=== Task ===
For this exercise, reproduce the entries below exactly, but only from the line containing "Viewport: 679px width, 543px height." through the line containing "334x204 pixels.", both included.
== Segment start ==
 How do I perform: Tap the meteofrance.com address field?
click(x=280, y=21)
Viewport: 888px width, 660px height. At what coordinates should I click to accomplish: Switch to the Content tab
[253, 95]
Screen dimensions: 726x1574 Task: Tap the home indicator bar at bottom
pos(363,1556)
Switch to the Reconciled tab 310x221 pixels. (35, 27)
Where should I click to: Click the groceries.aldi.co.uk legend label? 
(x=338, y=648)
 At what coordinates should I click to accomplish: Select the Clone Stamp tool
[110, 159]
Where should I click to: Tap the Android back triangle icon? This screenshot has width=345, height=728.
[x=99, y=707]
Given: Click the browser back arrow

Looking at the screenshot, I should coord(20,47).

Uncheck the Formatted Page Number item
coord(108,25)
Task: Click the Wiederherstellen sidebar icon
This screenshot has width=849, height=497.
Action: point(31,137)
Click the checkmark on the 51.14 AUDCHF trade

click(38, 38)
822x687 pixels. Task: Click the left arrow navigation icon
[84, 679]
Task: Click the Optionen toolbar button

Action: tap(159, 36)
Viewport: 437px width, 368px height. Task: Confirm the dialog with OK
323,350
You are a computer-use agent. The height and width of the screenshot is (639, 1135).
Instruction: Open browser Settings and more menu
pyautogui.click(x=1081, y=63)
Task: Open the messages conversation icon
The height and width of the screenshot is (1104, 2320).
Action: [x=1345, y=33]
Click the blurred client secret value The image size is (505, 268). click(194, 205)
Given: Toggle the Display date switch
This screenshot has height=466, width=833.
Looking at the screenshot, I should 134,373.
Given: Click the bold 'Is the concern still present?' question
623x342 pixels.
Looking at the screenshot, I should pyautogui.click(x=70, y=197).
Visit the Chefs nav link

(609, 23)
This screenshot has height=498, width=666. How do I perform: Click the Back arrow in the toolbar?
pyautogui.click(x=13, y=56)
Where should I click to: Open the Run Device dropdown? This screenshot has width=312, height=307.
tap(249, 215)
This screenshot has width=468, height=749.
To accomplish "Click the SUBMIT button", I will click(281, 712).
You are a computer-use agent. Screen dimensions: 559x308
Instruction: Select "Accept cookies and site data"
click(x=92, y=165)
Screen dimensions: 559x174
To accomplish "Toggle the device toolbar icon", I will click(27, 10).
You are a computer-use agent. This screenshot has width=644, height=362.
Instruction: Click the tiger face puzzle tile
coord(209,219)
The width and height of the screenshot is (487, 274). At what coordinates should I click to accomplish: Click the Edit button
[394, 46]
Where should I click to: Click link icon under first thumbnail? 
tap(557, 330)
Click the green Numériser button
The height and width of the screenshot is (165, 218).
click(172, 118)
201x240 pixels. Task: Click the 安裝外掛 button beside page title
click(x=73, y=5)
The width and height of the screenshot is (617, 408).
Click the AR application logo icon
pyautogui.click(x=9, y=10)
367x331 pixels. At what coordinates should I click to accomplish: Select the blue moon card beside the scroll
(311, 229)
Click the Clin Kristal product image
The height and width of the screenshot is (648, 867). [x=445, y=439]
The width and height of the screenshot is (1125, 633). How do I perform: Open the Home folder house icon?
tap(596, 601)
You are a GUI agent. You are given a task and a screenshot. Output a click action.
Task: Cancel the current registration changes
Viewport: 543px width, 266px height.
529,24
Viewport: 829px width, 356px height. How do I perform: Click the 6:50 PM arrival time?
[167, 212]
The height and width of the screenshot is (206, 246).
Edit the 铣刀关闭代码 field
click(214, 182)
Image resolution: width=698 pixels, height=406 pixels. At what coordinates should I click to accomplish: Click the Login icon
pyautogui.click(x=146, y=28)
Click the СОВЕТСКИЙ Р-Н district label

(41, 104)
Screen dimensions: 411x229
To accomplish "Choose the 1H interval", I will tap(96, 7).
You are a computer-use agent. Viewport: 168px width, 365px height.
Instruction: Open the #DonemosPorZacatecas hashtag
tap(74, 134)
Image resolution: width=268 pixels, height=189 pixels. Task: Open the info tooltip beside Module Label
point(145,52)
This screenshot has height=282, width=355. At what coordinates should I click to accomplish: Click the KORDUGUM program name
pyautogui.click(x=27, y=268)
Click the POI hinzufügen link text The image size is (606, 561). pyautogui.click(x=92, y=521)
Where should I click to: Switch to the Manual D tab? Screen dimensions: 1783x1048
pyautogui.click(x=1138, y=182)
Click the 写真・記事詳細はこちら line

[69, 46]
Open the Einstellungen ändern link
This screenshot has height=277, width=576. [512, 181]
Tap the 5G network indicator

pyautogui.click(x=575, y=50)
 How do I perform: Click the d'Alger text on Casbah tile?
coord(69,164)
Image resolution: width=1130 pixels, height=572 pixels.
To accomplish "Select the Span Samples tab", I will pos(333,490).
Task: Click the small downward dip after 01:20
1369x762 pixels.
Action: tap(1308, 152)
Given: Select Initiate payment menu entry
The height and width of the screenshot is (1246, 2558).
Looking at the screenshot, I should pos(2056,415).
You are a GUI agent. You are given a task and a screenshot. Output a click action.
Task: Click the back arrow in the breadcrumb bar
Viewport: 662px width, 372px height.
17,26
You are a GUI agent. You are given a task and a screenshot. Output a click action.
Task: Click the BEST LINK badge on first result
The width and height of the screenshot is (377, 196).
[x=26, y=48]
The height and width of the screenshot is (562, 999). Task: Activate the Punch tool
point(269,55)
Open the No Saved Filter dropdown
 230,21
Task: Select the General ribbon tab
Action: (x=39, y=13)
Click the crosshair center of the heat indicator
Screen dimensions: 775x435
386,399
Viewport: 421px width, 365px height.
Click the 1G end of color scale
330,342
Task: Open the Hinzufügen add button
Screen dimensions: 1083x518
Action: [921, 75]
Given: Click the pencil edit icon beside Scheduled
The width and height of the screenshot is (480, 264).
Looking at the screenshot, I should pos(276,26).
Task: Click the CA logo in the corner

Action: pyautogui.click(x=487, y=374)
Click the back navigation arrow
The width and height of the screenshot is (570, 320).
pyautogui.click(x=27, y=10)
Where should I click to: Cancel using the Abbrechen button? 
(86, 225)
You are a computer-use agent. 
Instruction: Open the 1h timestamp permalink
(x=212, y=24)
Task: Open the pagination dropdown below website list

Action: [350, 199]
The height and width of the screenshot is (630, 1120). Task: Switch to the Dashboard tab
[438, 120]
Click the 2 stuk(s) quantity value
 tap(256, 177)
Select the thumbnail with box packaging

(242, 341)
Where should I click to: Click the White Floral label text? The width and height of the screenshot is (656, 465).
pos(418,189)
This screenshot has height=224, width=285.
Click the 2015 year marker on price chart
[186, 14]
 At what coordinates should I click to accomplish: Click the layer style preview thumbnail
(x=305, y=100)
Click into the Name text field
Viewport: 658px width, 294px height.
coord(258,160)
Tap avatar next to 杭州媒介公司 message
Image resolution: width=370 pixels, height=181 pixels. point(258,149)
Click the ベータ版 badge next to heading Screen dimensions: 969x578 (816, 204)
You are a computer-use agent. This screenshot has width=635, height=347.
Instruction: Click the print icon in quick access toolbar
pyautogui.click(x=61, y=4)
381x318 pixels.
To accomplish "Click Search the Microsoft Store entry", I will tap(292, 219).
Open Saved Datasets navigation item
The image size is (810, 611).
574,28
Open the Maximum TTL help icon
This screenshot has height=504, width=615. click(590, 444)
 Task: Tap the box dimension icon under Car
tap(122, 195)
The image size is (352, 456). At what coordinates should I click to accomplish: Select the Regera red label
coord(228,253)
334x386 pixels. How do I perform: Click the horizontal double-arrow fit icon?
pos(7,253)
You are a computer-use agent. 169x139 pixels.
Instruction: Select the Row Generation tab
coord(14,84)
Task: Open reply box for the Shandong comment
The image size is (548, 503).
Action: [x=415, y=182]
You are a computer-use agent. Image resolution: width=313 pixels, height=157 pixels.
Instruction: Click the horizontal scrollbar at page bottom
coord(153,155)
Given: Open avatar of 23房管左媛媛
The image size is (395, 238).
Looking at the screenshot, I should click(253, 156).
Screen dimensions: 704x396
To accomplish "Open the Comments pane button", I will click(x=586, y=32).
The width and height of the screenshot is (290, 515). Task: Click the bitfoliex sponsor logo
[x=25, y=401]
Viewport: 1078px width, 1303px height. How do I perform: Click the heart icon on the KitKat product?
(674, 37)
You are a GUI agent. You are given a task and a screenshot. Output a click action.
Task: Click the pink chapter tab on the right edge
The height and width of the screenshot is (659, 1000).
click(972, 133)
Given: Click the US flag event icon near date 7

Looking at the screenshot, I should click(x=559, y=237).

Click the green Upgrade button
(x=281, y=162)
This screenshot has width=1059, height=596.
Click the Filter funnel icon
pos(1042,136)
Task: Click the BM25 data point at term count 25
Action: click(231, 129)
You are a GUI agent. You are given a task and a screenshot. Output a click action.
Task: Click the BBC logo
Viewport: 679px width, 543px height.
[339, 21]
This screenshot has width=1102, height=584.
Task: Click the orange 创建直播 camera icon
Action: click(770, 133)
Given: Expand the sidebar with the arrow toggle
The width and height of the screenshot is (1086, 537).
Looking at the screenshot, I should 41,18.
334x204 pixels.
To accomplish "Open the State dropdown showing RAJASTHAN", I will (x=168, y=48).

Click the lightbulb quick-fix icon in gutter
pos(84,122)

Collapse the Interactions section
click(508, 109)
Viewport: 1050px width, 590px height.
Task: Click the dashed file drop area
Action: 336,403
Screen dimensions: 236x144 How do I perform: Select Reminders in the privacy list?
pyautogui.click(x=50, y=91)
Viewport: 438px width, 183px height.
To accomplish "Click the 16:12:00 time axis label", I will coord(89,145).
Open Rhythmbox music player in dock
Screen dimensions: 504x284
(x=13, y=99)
== Segment end ==
=== Solution for this problem ===
Viewport: 679px width, 543px height.
[339, 21]
This screenshot has width=1102, height=584.
Task: Click the orange 创建直播 camera icon
Action: click(770, 133)
Given: Expand the sidebar with the arrow toggle
The width and height of the screenshot is (1086, 537).
Looking at the screenshot, I should 41,18.
334x204 pixels.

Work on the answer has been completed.